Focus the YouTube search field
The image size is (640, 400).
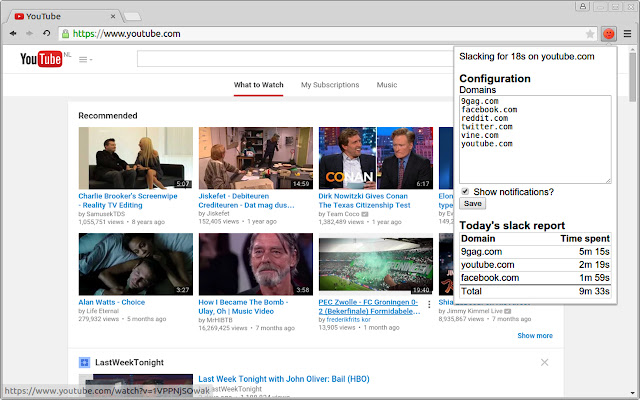290,60
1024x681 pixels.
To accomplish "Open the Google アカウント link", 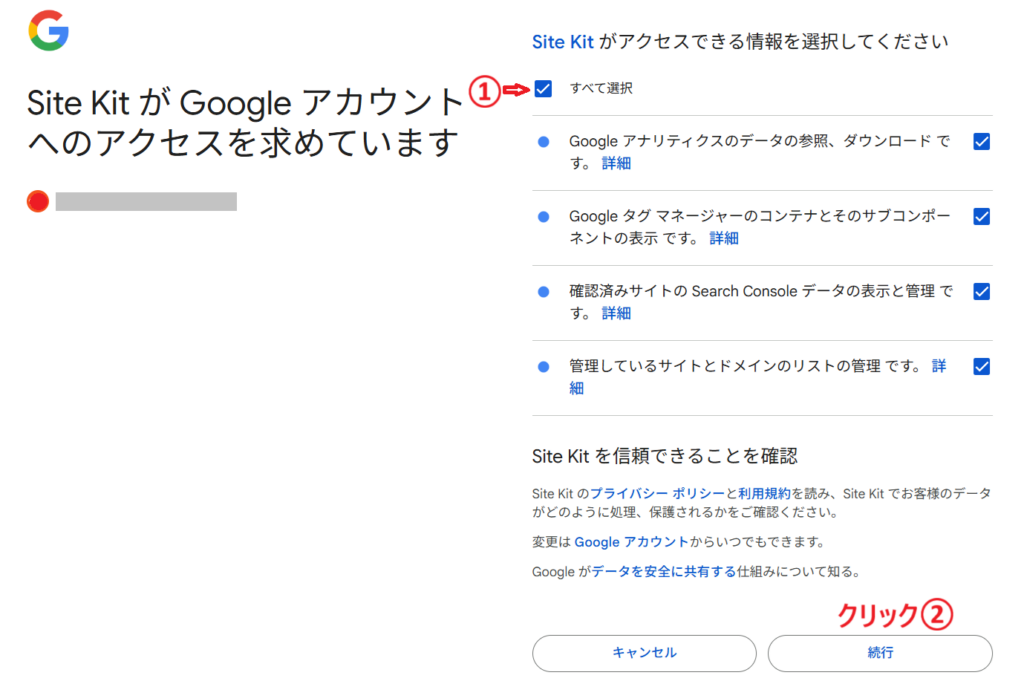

####################

Problem to work on
An exact copy of the whole listing is required, minus the pictures.

Result of this exercise
Focus the YouTube search field
The image size is (640, 400).
290,60
1024x681 pixels.
To accomplish "Open the Google アカウント link", 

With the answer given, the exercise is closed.